I’ve been slacking on posting to this blog for a few days — sorry for the lack of updates!
This past week, we’ve been putting our efforts on getting data to the consortium that is different in some way or another. These included the SAS stacks, the STS stacks, which were not defined for the nightly stacking process and were needed for the SAS diff/magic/release process, the STS ‘uncorrected’ data, a couple of Sweetspot data sets needed by MOPS, and the Run5b data (M31 + extra data for Paul Sydney to spot-check). We decided on Tuesday to block the nightly science to ensure all of these other data sets finished. They all finished by this morning, so we have turned back on the nightly science processing. With bad weather last night (only 7 images!) and part of Wednesday night, we only have about 650 images to get through. It looks like the next couple of nights will have poor weather as well, so we should easily catch up…
We had an interesting glitch over the weekend, and by ‘interesting’ I mean ‘annoying’. One of our machines (ipp014) got itself into a confused state where we could not login or ssh in, but nfs seemed to respond. other machines could write to its disk, and it would claim to accept the data, but no file would actually be created. The result was what we call a Nebulous ‘widow’ — the nebulous database claimed there was a file, but the filesystem did not have it. It turned out that ipp014 claimed to have had a kernel panic before this started (usually that results in a full-on crash and nfs blocks). The jobs that got caught in this trap correctly reported that they failed, but it caused a number of headaches, mostly because our code has assumptions that Nebulous widows could not exist. In the end, this failure forced us to address this type of problem, so there was some side benefit.

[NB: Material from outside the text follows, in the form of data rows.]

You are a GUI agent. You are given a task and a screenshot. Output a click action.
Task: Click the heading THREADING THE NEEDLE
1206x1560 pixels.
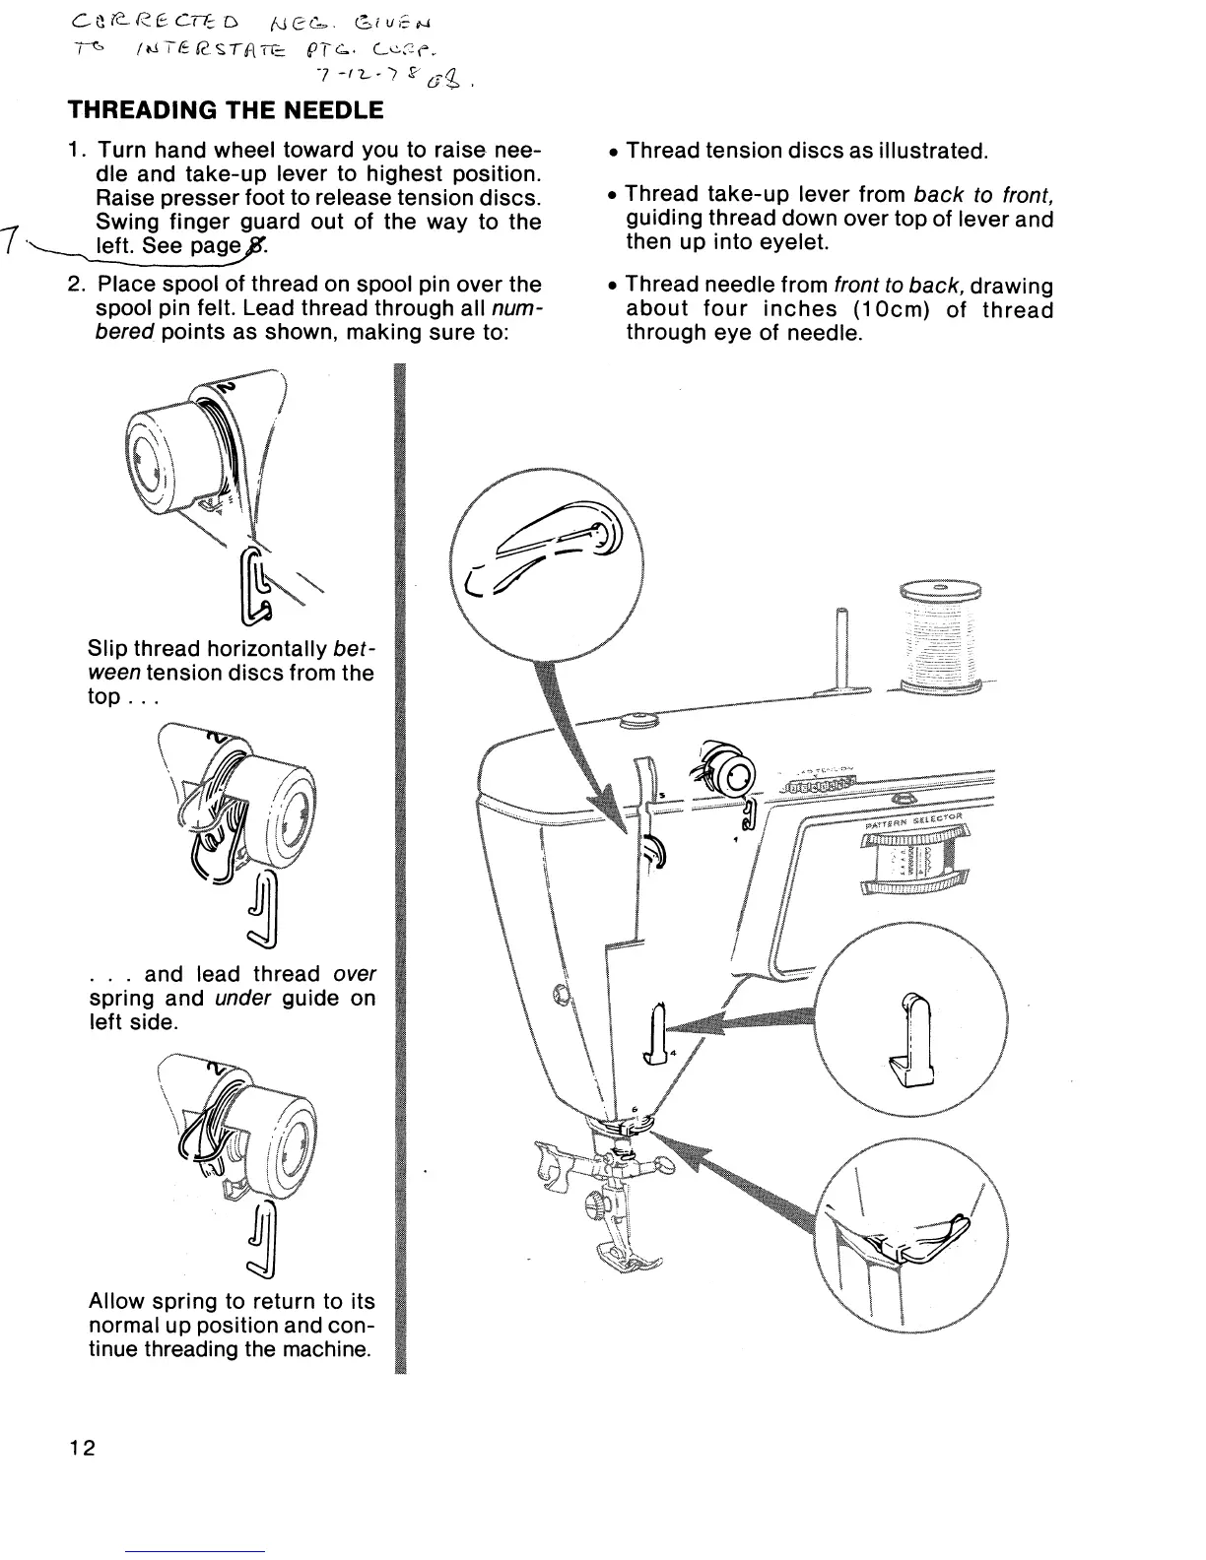tap(225, 110)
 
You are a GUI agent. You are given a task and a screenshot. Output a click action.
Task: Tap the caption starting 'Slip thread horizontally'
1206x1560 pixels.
tap(231, 674)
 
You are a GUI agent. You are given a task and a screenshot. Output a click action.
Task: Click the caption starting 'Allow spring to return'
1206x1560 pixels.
tap(232, 1326)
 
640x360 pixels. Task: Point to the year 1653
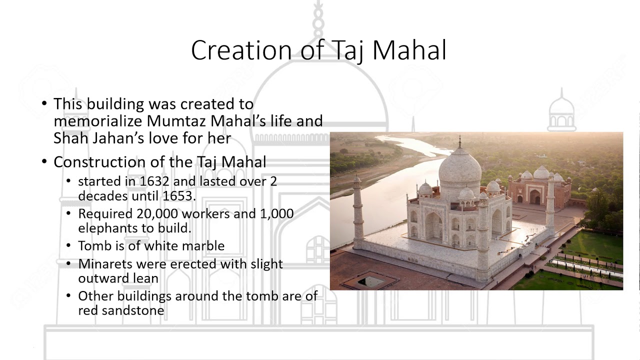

Related to, or partly inspired by, the ipp014 problem, Bill Sweeney investigated some of our NFS set parameters and made a very important improvement. We have long had a problem with jobs failing occasionally because of NFS timeouts. This gets particularly bad when the load is very high. We have a whole set of tasks to re-try jobs to handle these kinds of failures — because they are ephemeral, re-running the job usually succeed. As a nasty side effect, when we have real errors in some job, that job will revert over and over until we notice it.
Bill discovered that our NFS configurations were tuned oddly to timeout much too quickly — 12 seconds instead of the default of 180 seconds. We adjust the timeouts back up to a more sensible value on Thursday, and since then we have had a lot fewer of the NFS glitch errors. This is really good news, because it was causing at least 10% extra work on the cluster, and a lot of other headaches.